And in the mean time, I have litters and singletons waiting for foster care. Can't leave them at the shelter, but gee, I now have a group of currently unadoptable pups clogging up one of the few foster homes I can call on for litters. So those puppies waiting for foster care end up euthanized, just so I can "save" puppies that have done physical damage to littermates. 

It stinks that choices come down to details like that. But it is the reality faced by shelters and rescues every single day of the year. Dog/animal aggression is very much a life and death issue, and when you see it in a young puppy as strongly as I have seen it, there is no doubt that there can be a strong genetic link.
Sheilah


----------



## chicagojosh

martemchik,

you're right, im normally a very positive poster 

this thread is driving me up a wall for things like this...

"pitbulls come out of the womb dog aggressive"

&

sit/stay feeling that killing 6 week old puppies is ok, when she did not seperate DA pup's from non DA pups, did not give them a chance to be worked with, and did not apparently put much effort into finding a home/rescue for them.
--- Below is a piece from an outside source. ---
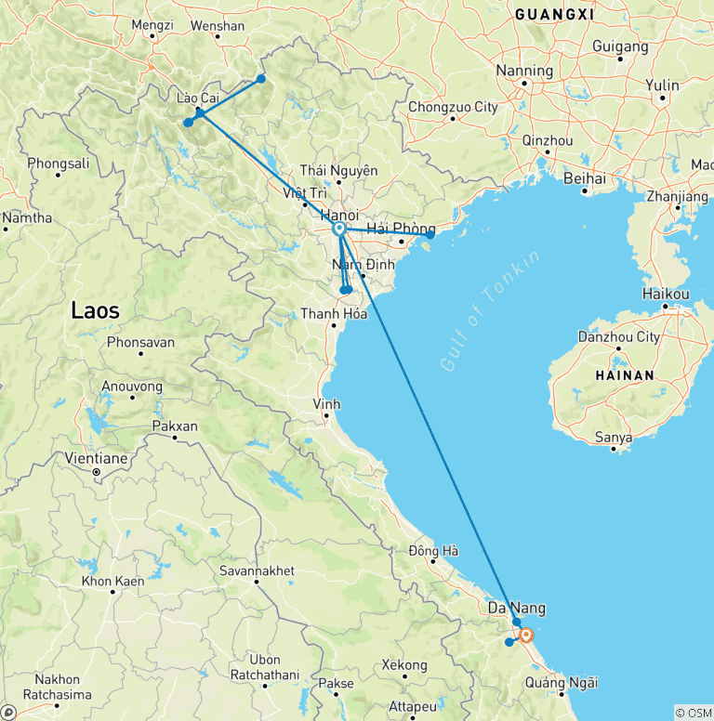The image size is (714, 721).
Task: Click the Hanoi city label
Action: point(340,214)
Warrentswife in the other thread managed to do it...

I got attacked by both RZA dog (the pits /womb person) AND sit/stay as well


----------



## sitstay

chicagojosh said:


> http://www.germanshepherds.com/forum/stories/152921-6-week-old-pup-pts.html
> 
> hey sit/stay, this person found a rescue for this oh so dangerous 6 week old pit... did you really try that hard?
> 
> you didn't seperate the DA pups from the others, you won't give it a chance to be trained, you apparently didn't search too hard for a rescue. still disgusted


Come back and talk to me when you are dealing with over 17,000 animals a year. Until then stories of one here and one there mean nothing to the big picture as it is seen by shelters and rescues all over the country.
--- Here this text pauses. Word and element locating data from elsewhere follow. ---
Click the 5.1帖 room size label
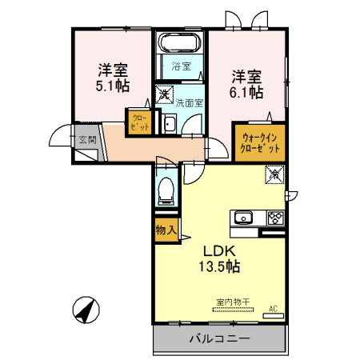click(x=112, y=86)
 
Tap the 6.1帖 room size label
click(x=248, y=94)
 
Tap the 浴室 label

I should also point out that I would have been well within shelter policy to have the whole litter euthanized because of the problems seen in some of the puppies. But, puppy killer that I am, I didn't go that route. I took each pup in the litter as a separate circumstance and looked at that pup's behavior as an individual.
Sheilah


----------



## sitstay

chicagojosh said:


> I got attacked by both RZA dog (the pits /womb person) AND sit/stay as well


I never attacked you, I DISAGREED with you and used my personal experience working in a large animal shelter to explain why I DISAGREED with you.
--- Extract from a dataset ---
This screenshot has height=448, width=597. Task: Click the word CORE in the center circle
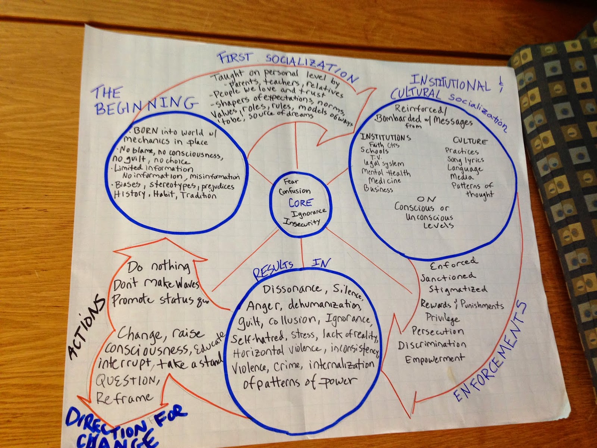[300, 203]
Go back over every post, and you are the ONLY one doing any attacking in regards to me.

I am still being polite and focused with you. 
Sheilah


----------



## Konotashi

I haven't read through all of these, but it appears (from what I've seen) that people aren't really pointing out that there are individuals in the breed like every other breed, and some are arguing that every pit bull is dog aggressive, period. 

Yeah, pitties are inherently DA. No, not all are. 

GSDs are, by breed definition (for lack of better words) aloof and not necessarily 'outgoing' to strangers. However, you have the oddballs who will body slam and lick new people to death. 

There are the variants in every breed, it's no different for pit bulls.


----------



## sitstay

chicagojosh said:


> http://www.germanshepherds.com/forum/stories/152921-6-week-old-pup-pts.html
> 
> hey sit/stay, this person found a rescue for this oh so dangerous 6 week old pit... did you really try that hard?


The pups I dealt with were not euthanized because they were Pit Bull puppies. I had sent them to a foster home, knowing full well what breed they were. 

They were euthanized because some of them were trying to kill their littermates. 

How can you use the above referenced example as proof that I am a heartless puppy killer? 
Sheilah


----------



## chicagojosh

sit said:


> I have a ton of PMs that are telling me you are young (perhaps around my son's age) and that I should take your relative inexperience into account when I read what you have to say.





sit said:


> Well, I guess you haven't seen many litter of puppies, have you?


 
both of those are attacks at my knowledge/ experiance with dogs...

no one has PM'd me by the way...


----------



## Chowgal

I haven't read through the entire thread, but seeing as I have 11 years experience with APBTs. These dogs can be WONDERFUL family pets, just as ANY other properly raised dog. But then again, I've seen a very well bred pittie and a poorly bred pittie grow up in the same home and both turn out completely different. It really comes down to breeding. If the parents and grandparents were aggressive, then that dog will most likely be aggressive. And if the parents and grandparents aren't aggressive, then the pups most likely won't be aggressive. 
The 2 pitties I mentioned previously, Scooby-Doo(the well-bred male)frequently had playdates with my male miniature poodle I had at the time, and yet the female(poorly bred) Scooby-Dee wanted to KILL any animals she saw and she had to be muzzled whenever she was taken out of the house for liability reasons. 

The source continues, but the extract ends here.